> Information
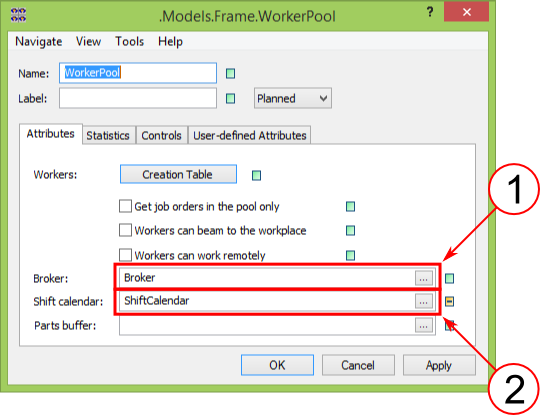Confirm the dialog with the OK button
This screenshot has width=540, height=415.
coord(277,365)
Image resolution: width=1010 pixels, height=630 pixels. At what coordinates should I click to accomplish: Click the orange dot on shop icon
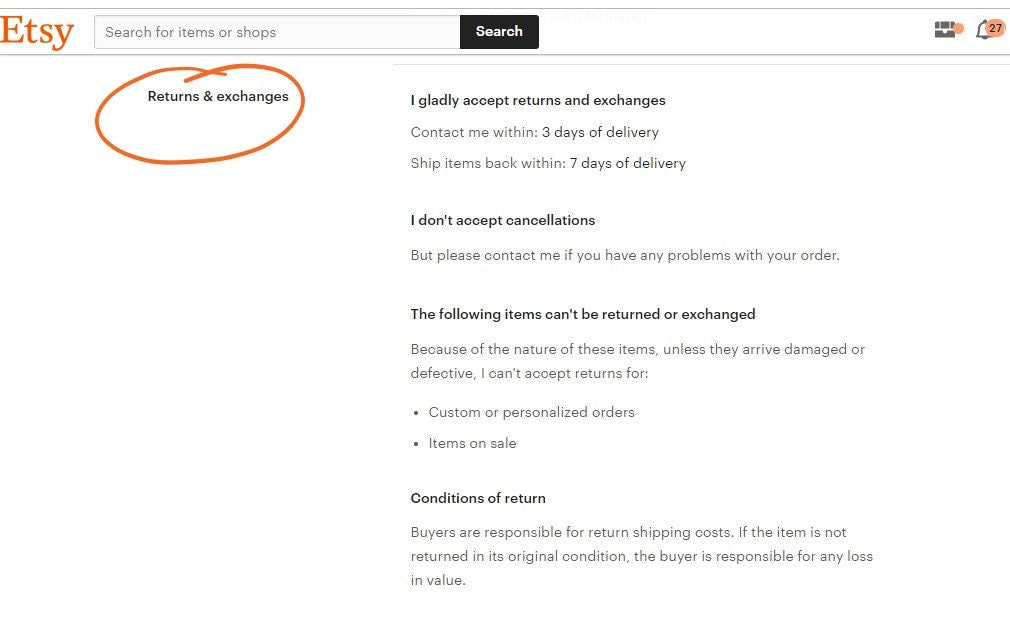point(959,28)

> Task goal
Retype exactly the lines above, starting at the line containing "Image resolution: width=1010" and ending with the last line, both included; leave out the pictures.

> Expected answer
Image resolution: width=1010 pixels, height=630 pixels. At what coordinates should I click to accomplish: Click the orange dot on shop icon
point(959,28)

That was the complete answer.